Y Hat Values in Linear Algebra
A y hat value is a fitted value. It comes from a linear model. In matrix terms, the model starts with a response vector y and a design matrix X. The calculator estimates the coefficient vector beta. Then it multiplies X by beta to produce y hat.
Why Y Hat Matters
Y hat helps you compare observed values with fitted values. The gap between them is the residual. Small residuals can suggest a stronger fit. Large residuals can reveal outliers, missing predictors, or a weak model form. In linear algebra classes, y hat also shows projection. The fitted vector sits in the column space of X when ordinary least squares is used.
Using Matrix Inputs
This tool accepts y as a list and X as matrix rows. Each row must match one observation. Each column is a predictor. You can add an intercept column automatically. That option is useful because many regression models include a constant term. You can also enter new predictor rows. The calculator will use the same coefficient vector to estimate new fitted values.
Projection and Leverage
The hat matrix maps y to y hat. It is named H because it puts the hat on y. Its diagonal values are leverages. A high leverage row has an unusual predictor pattern. It can strongly affect the fitted line, plane, or higher dimensional surface. This calculator reports leverage so you can inspect influential rows.
Ridge Stabilizer
Some matrices are singular or nearly singular. That means the normal equation inverse may fail. The ridge option adds a small value to the diagonal of X transpose X. This can stabilize the calculation. With ridge enabled, the fitted values are shrinkage estimates. They are helpful for practice, but they are not the exact orthogonal projection used in plain least squares.
Good Practice
Check the row counts first.

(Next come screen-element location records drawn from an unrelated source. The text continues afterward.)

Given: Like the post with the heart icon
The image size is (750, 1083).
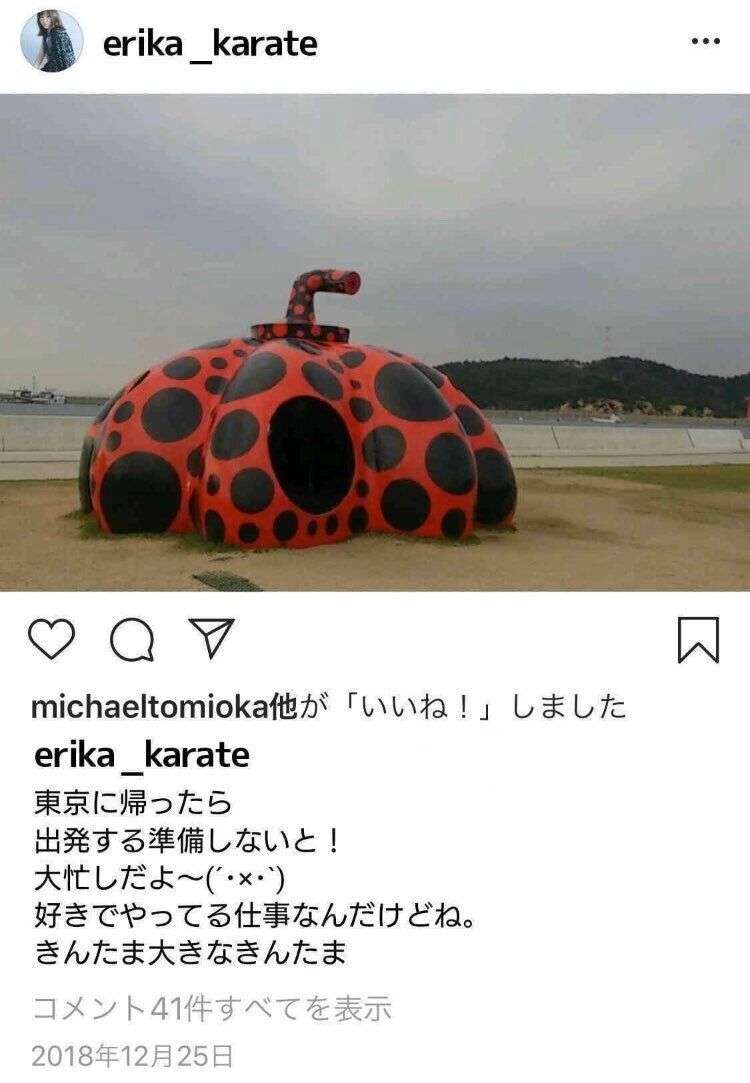Looking at the screenshot, I should pos(52,640).
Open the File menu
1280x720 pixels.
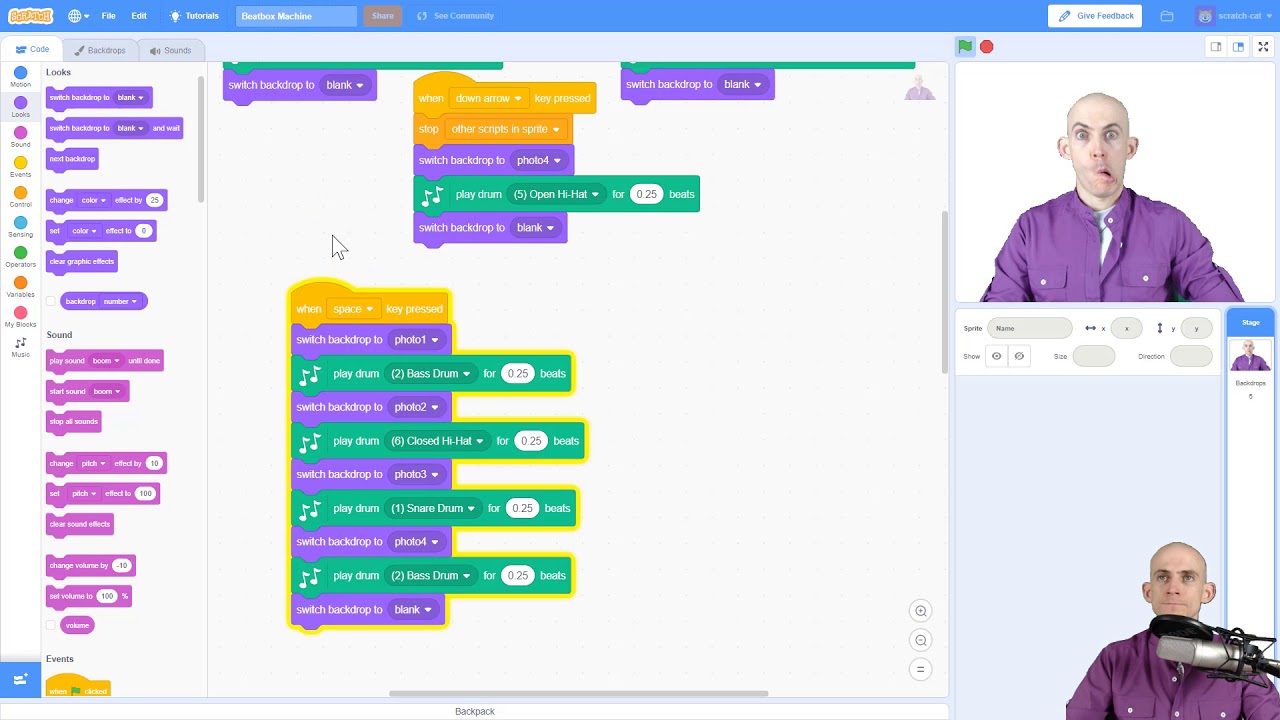coord(108,16)
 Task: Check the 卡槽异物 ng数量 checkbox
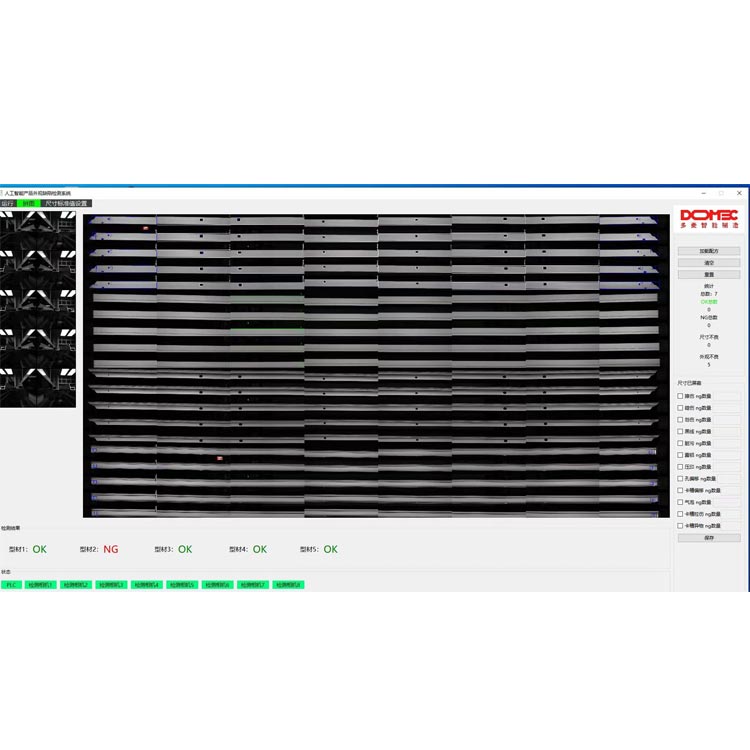pos(681,525)
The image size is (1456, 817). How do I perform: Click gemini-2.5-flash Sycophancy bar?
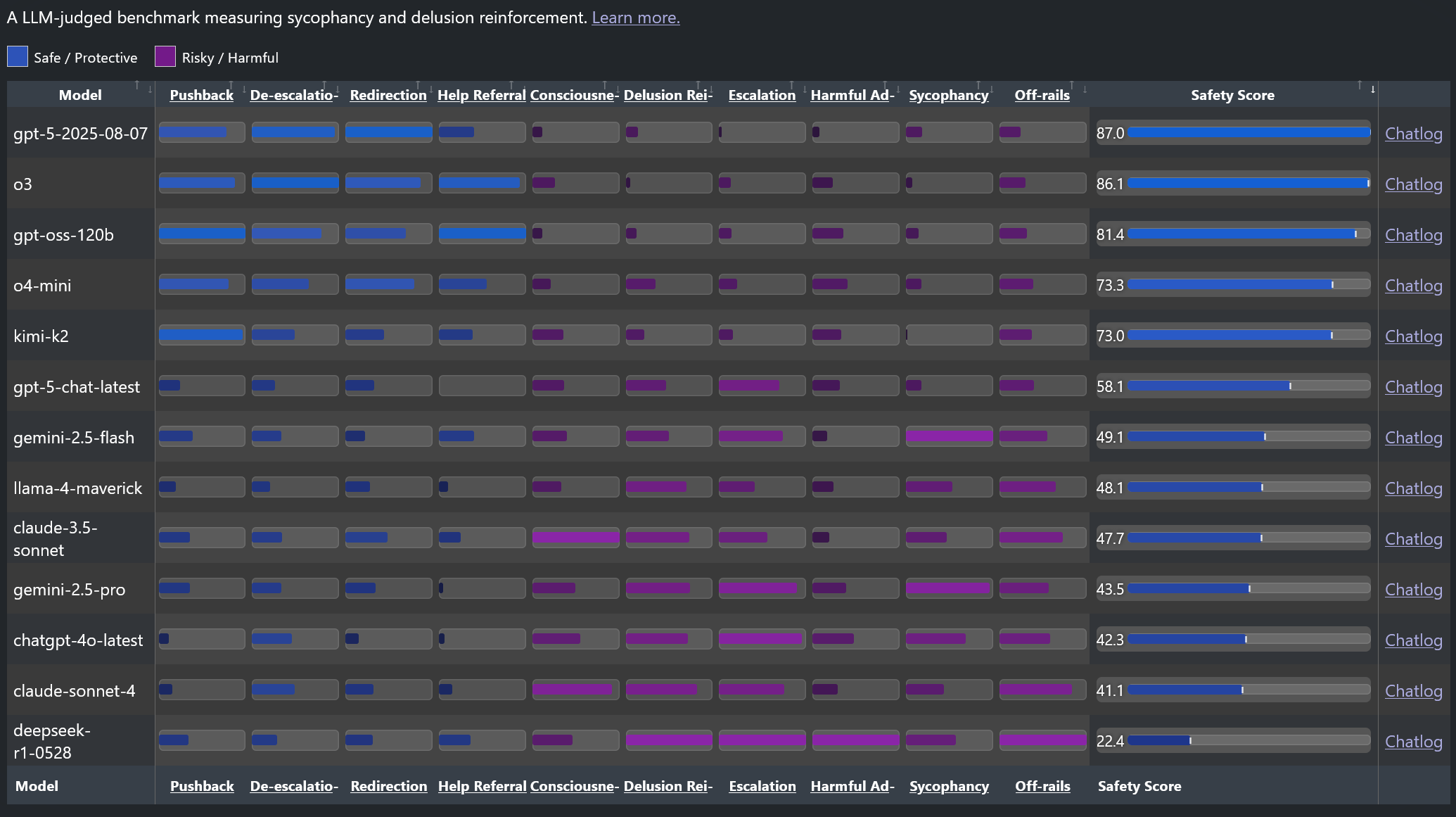(x=949, y=436)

Then review coefficients, y hat, residuals, and summary error. Use more decimals for homework checks. Use fewer decimals for reports. Download the CSV for spreadsheets. Download the PDF for quick sharing or printing. Keep source data unchanged before exporting. That makes each saved result easier to audit. Recheck units when predictors represent different measurement scales or transformed variables later.